■ Direction
Rewrite the listing below, substituting "screen capture" for "screenshot" and keeping everything else the same. Omit the pictures from your answer.

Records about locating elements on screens
:::
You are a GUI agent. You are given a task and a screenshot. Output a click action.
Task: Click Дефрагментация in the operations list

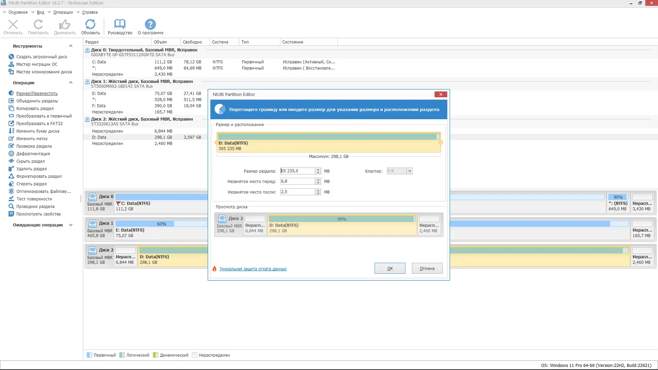(x=33, y=154)
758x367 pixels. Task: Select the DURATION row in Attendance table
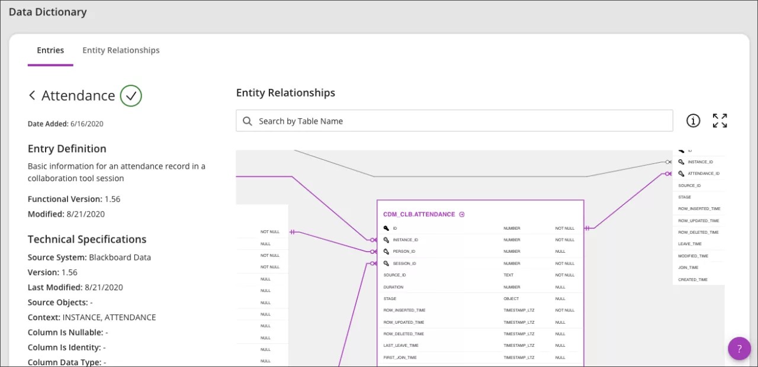[393, 287]
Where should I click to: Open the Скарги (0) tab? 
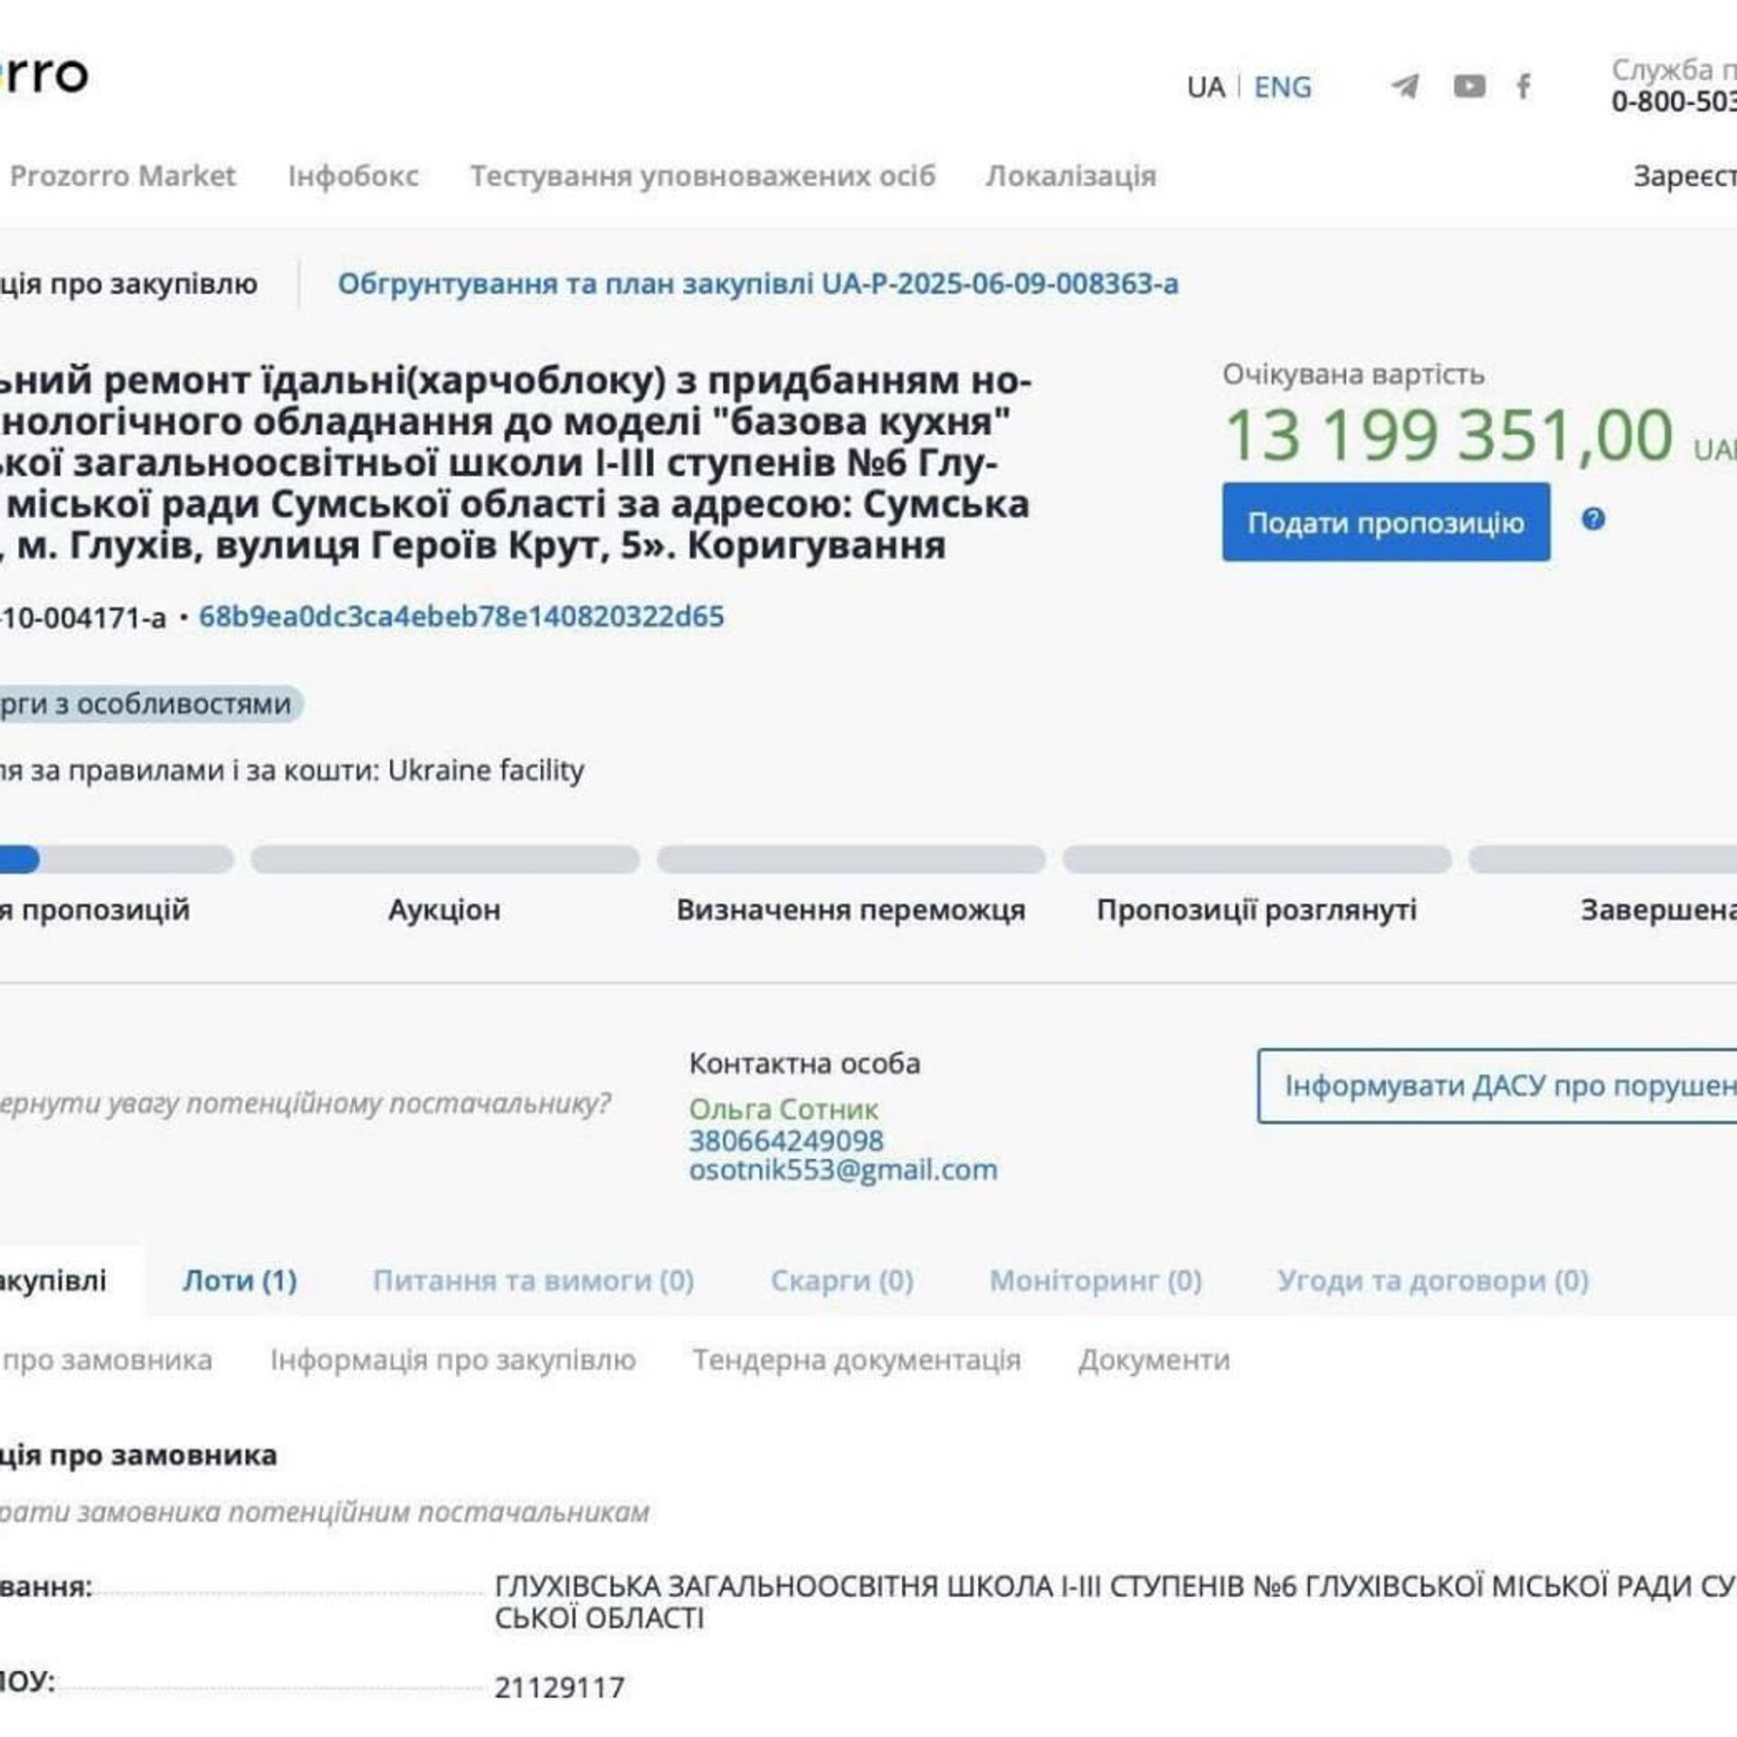click(x=841, y=1280)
:::
■ Solved problem
You are a GUI agent. You are given a task and a screen capture. Output a click action.
Task: Click Дефрагментация in the operations list

(x=33, y=154)
758x367 pixels. Task: Select the DURATION row in Attendance table
[393, 287]
Where should I click to: Open the Скарги (0) tab? 
click(x=841, y=1280)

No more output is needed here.